All About Distributed Databases
What
Is Distributed Database?
A
database system known as a distributed database is one that uses several
computers or nodes that are linked together by a network. In a distributed
database, each node can store a portion of the data, and the total amount of
data stored on all nodes makes up the entire database.
The
system makes sure that the data is consistent and accessible to users despite
network outages or other system problems. Data is stored and processed in a
distributed way in a distributed database. A distributed database's main
objectives are to give applications that need access to vast amounts of data
high availability, scalability, and performance.
Need
of Distributed Database In Dbms
·
An
organised collection of information is called a database. In a database, the
data can be conveniently accessed, managed, modified, updated, controlled, and
organised.
·
The
two main categories of databases are distributed and centralised databases. Why
do we even need a Distributed Database in Dbms is the question at hand. For the
time being, let's imagine that we only have centralised databases.
·
All
of the data will be entered into a single database. Increasing its size to the
point that it will take a long time to query even a single entry.
·
Since
we only have one database, once a fault happens, we are no longer able to
fulfil user requests.
·
Even
if we wanted to, there is no way to scale, and availability is also reduced,
which lowers throughput.
·
Throughput,
latency, scalability, availability, fault tolerance, and many other
difficulties that may occur while using a single machine and a single database
are all resolved by distributed databases. We require distributed databases
because of this. Let's go over them in more depth.
Distributed
Database Types
There are two types of distributed
databases:
- Homogenous
- Heterogenous
1. Homogeneous
A
homogeneous distributed database is a form of distributed database where each
site uses the same operating system and database management system (DBMS)
software. In this kind of distributed database, data is partitioned and
distributed across various sites in a way that ensures data consistency and
availability. Each site has a copy of the same database schema.
Homogeneous
distributed databases are commonly used in large-scale enterprise applications
where data needs to be shared across multiple locations, such as in global
supply chain management, financial services, and telecommunications.
2. Heterogenous
In a
heterogeneous distributed database, many database management systems (DBMS) or
data models are utilised by the system's nodes. This indicates that the
material is accessed via several languages or protocols and is stored in various
formats.
For
example, one node in the system may use a relational DBMS, while another node
uses a NoSQL DBMS. Each node may also use different data models, such as
hierarchical, network, or object-oriented data models. Because the data must be
translated between various formats and languages, managing a heterogeneous
distributed database can be more difficult than managing a homogeneous
distributed database. Data security, performance, and consistency problems may
result from this. Therefore, to manage a heterogeneous distributed database
effectively, specialised knowledge and tools are frequently needed.
Distributed
Database Storage
Distributed
database storage is managed in two ways:
- Replication
- Fragmentation
1. Replication
The
system maintains copies of the data at many locations, as the name would imply.
A database is fully redundant if every single record is accessible from
numerous locations.
Data
replication has the benefit of making more data accessible across more sites.
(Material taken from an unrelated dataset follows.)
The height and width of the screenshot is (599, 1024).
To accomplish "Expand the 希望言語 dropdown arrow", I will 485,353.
Since the data is spread across several locations, queries can be handled
concurrently.
Data
replication does, however, have significant drawbacks. If any site fails to
update and synchronise data with other sites on a consistent basis, the
database will become inconsistent. Data availability benefits greatly from
replication.
Constant
updating makes concurrency control more difficult and adds server overhead.
The
relations are fragmented, which means they are divided into smaller portions,
when it comes to distributed database storage. Each fragment is kept in a
different location depending on where it is needed.
Making
ensuring that the fragments can be afterwards reassembled into the original
relation without losing data is a need for fragmentation.
Data
consistency is avoided by fragmentation since there are no duplicates of the
data.
Two
different types of fragmentation exist:
Vertical fragmentation - Each
group (tuple) of rows in the relation schema is assigned to a single fragment.
Vertical fragmentation: This
technique divides the relational schema into smaller schemas, each of which has
a common candidate key that ensures a lossless join.
Distributed
Database Features
Some general features of distributed databases
are:
- Location independency - Data is physically stored at
multiple sites and managed by an independent DDBMS.
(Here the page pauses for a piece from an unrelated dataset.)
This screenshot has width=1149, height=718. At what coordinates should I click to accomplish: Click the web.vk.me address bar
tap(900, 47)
- Distributed query processing - Distributed databases answer
queries in a distributed environment that manages data at multiple sites.
High-level queries are transformed into a query execution plan for simpler
management.
- Distributed
transaction management -
Provides
a consistent distributed database through commit protocols, distributed
concurrency control techniques, and distributed recovery methods in case
of many transactions and failures.
- Seamless integration - Databases in a collection
usually represent a single logical database, and they are interconnected.
- Network linking - All databases in a
collection are linked by a network and communicate with each other.
- Transaction processing - Distributed databases
incorporate transaction processing, which is a program including a
collection of one or more database operations. Transaction processing is
an atomic process that is either entirely executed or not at all.
- Vertical fragmentation - The relation schema is
fragmented into smaller schemas, and each fragment contains a common
candidate key to guarantee a lossless join.
• Distributed Database Advantages and Disadvantages
Development in modules- A distributed database that has been developed in a
modular fashion can be expanded to new locations or units by adding new servers
and data to the current configuration and seamlessly connecting them to the
distributed system. Distributed databases continue to operate normally after
this kind of expansion.
Reliability- Comparatively speaking,
distributed databases are more reliable than centralised ones. In the event of
a centralised database failure, the entire system shuts down. When a failure
occurs in a distributed database, the system continues to run, although with
reduced performance, until the problem is fixed.
Disadvantages
Large overhead- When
database replication is employed, several activities over numerous sites
necessitate numerous calculations and ongoing synchronisation, adding a
significant amount of processing overhead.
Data reliability-Data
integrity, which is jeopardised by changing data at various sites, is a
potential issue when employing database replication.
Data distribution errors- Effective
data dissemination is a key factor in user request response. That means if data
is not evenly distributed across various sites, responsiveness may suffer.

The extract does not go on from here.